Now, I am wondering, what would a be a fair price to sell this product to reputable roofers like yours. Will the price of $6 per sq.ft. for 5-mm thick coating fly?

Thank you in advance,

Dron


----------



## roofermann (Jul 7, 2012)

5mm or 0.5mm? I find the first hard to believe


----------



## dron (Jun 12, 2014)

roofermann said:


> 5mm or 0.5mm? I find the first hard to believe


it is 5 mm. That is why it is so durable and everlasting (literally). It can be thinner of course (like a typical PU or acrilic coatings), and therefore much cheaper, but such a coating will not serve the intended purpose.

So what do you think about the offer?

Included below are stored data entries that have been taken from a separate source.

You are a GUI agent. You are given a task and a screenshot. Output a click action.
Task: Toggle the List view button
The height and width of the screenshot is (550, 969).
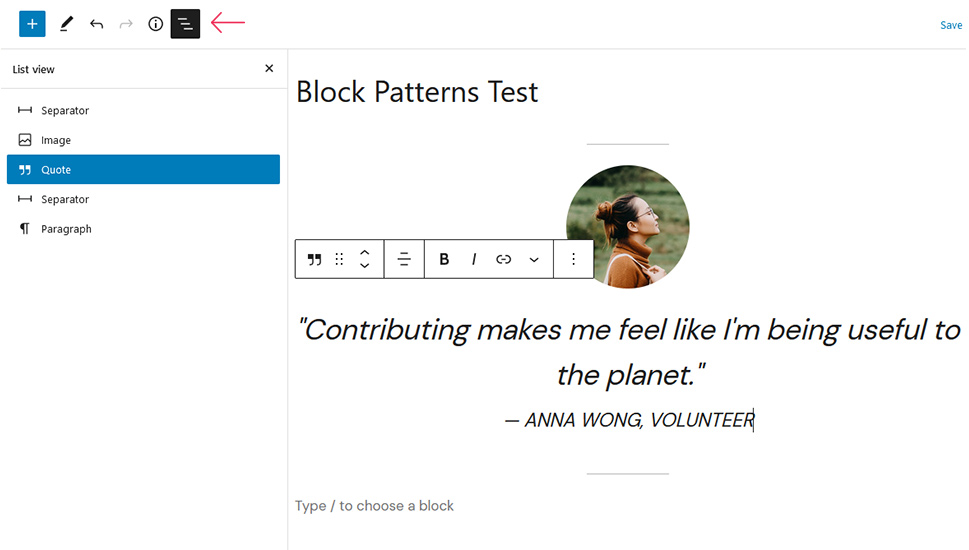(x=185, y=24)

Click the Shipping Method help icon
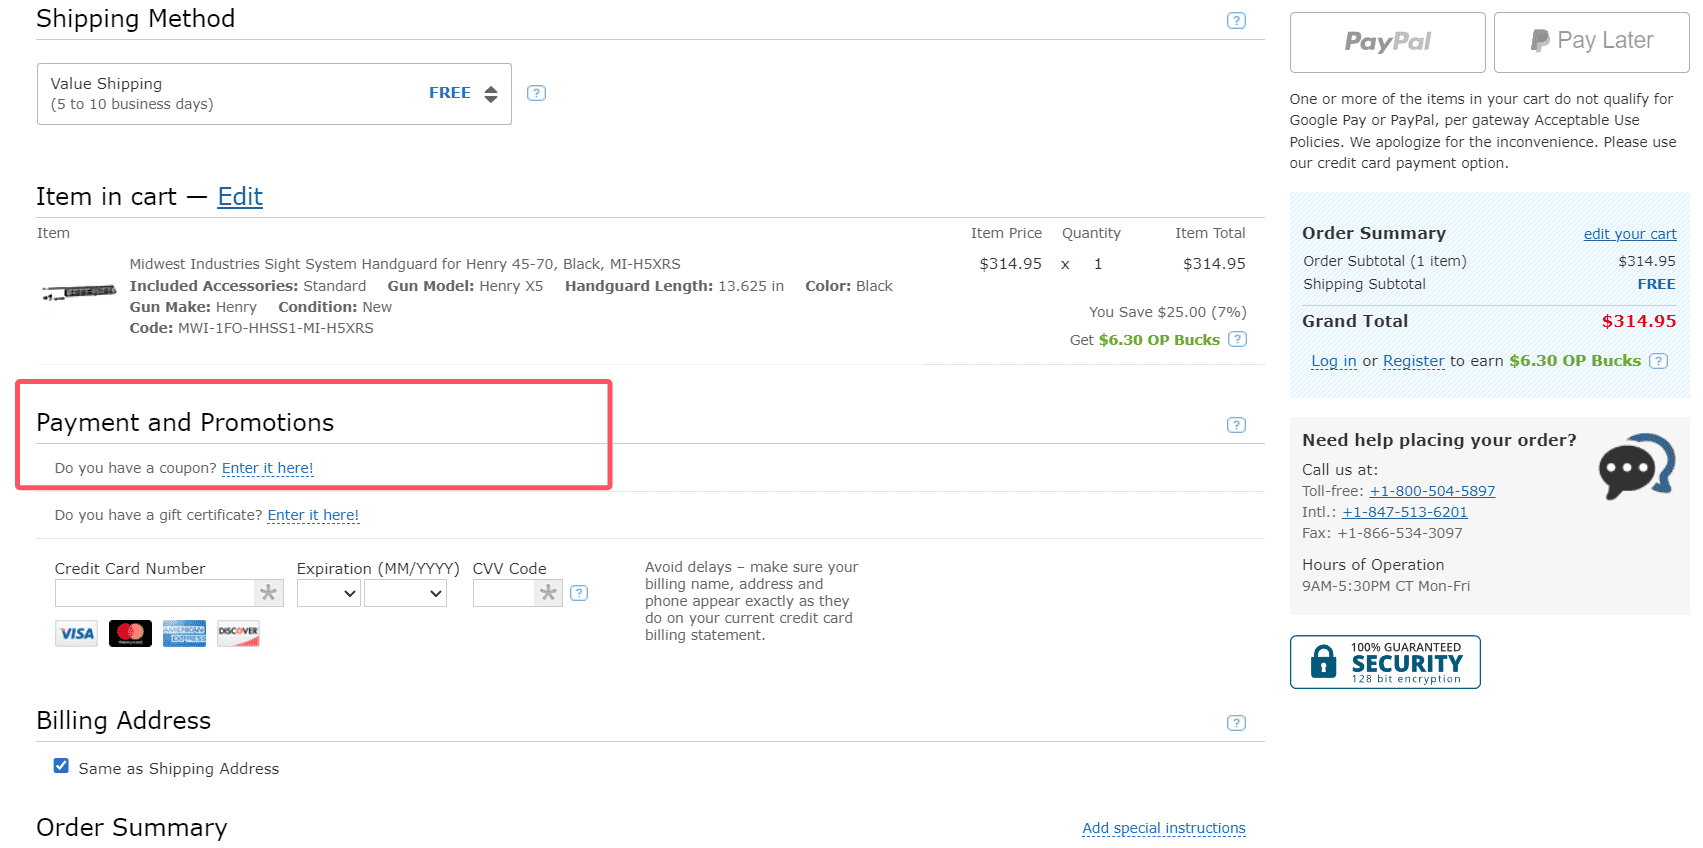click(x=1236, y=21)
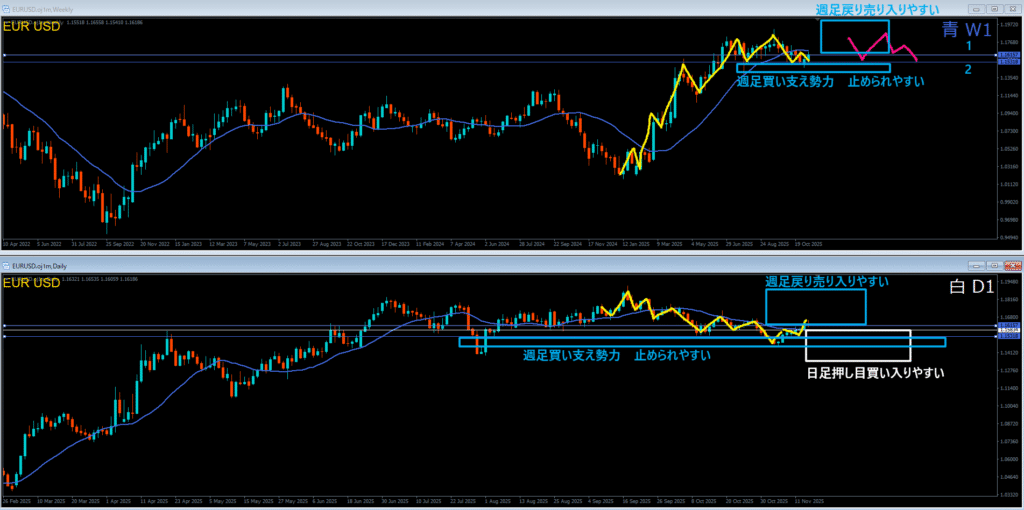Select the blue number 2 label on Weekly chart

(x=968, y=69)
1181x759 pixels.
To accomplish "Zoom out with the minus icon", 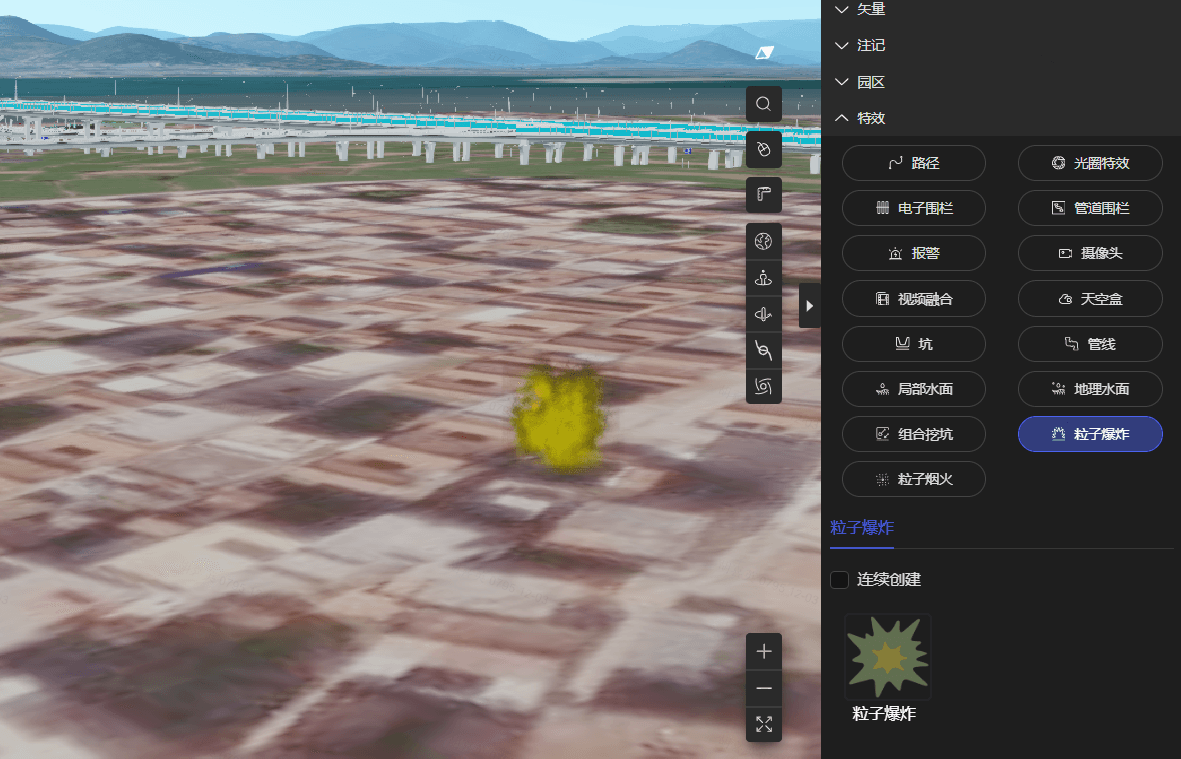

Will it fly?


----------



## roofermann (Jul 7, 2012)

Need more info.


----------



## dron (Jun 12, 2014)

roofermann said:


> Need more info.


would love to provide it. just tell me which info is missing. Bottom line in my question is what is the highest price roofers want to spent on materials per sq.ft.

I am not a roofer per say, so this information is kind of sketchy for me. What I've heard though that customers are paying anywhere from $10 to $15 per sq.ft.(incl. labor) for mod.bit. or single-ply membranes. And roofer spent generally $5 on materials (per sq.ft.).

My product is not polyacrilic-based and not a typical PU either. Here is some additional words from the product leaflet:

"OCT oligomeric compositions are liquid rubber heterogenic suspensions, which are easily prepared on an application site before installation. Compositions can be freely poured on solid surfaces (sub-bases) at -10Co or higher and at any ambient humidity. Formation of a monolithic polymeric surface occurs during chemical reaction and is not affected by dampness of an underlying surface. Resulted material is strongly bound to a sub-base. The technology allows creating seamless polymeric surfaces of any required thickness. Viscosity and curing time can be easily adjusted which enables the installation of the OCT compositions on surfaces of any configuration, including vertical walls.
Due to their chemical structure, OCT oligomeric coatings are characterized by their outstanding mechanical durability, chemical stability in aggressive media, water, heat/frost and UV resistance, which make them useful in any climatic zones. Another important advantage of these materials is their fire-resistance."


----------